---- Records to process

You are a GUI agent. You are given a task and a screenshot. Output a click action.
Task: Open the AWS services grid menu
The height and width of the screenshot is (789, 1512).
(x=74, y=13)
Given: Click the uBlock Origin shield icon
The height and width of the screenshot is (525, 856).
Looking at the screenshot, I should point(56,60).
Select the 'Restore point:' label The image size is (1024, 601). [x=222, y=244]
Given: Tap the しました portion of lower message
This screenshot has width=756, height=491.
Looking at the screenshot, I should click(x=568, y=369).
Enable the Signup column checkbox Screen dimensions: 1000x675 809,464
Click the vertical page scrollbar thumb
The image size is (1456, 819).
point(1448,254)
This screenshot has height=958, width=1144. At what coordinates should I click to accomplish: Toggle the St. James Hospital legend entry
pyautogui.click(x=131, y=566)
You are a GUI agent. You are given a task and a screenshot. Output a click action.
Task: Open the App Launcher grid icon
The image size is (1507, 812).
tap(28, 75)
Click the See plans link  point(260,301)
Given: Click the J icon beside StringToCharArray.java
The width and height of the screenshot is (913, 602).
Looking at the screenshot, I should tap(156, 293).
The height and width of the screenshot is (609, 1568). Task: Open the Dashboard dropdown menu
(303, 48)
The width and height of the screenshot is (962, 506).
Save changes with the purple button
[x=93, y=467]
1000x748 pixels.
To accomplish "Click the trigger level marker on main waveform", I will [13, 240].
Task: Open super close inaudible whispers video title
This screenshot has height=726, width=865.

--------

_Written request_. Reproduce all of the records above word for word, line by line.

_Output for this task_.
You are a GUI agent. You are given a task and a screenshot. Output a click action.
Task: Open the AWS services grid menu
The height and width of the screenshot is (789, 1512).
(x=74, y=13)
Given: Click the uBlock Origin shield icon
The height and width of the screenshot is (525, 856).
Looking at the screenshot, I should point(56,60).
Select the 'Restore point:' label The image size is (1024, 601). [x=222, y=244]
Given: Tap the しました portion of lower message
This screenshot has width=756, height=491.
Looking at the screenshot, I should click(x=568, y=369).
Enable the Signup column checkbox Screen dimensions: 1000x675 809,464
Click the vertical page scrollbar thumb
The image size is (1456, 819).
point(1448,254)
This screenshot has height=958, width=1144. At what coordinates should I click to accomplish: Toggle the St. James Hospital legend entry
pyautogui.click(x=131, y=566)
You are a GUI agent. You are given a task and a screenshot. Output a click action.
Task: Open the App Launcher grid icon
The image size is (1507, 812).
tap(28, 75)
Click the See plans link  point(260,301)
Given: Click the J icon beside StringToCharArray.java
The width and height of the screenshot is (913, 602).
Looking at the screenshot, I should tap(156, 293).
The height and width of the screenshot is (609, 1568). Task: Open the Dashboard dropdown menu
(303, 48)
The width and height of the screenshot is (962, 506).
Save changes with the purple button
[x=93, y=467]
1000x748 pixels.
To accomplish "Click the trigger level marker on main waveform", I will [13, 240].
Task: Open super close inaudible whispers video title
This screenshot has height=726, width=865.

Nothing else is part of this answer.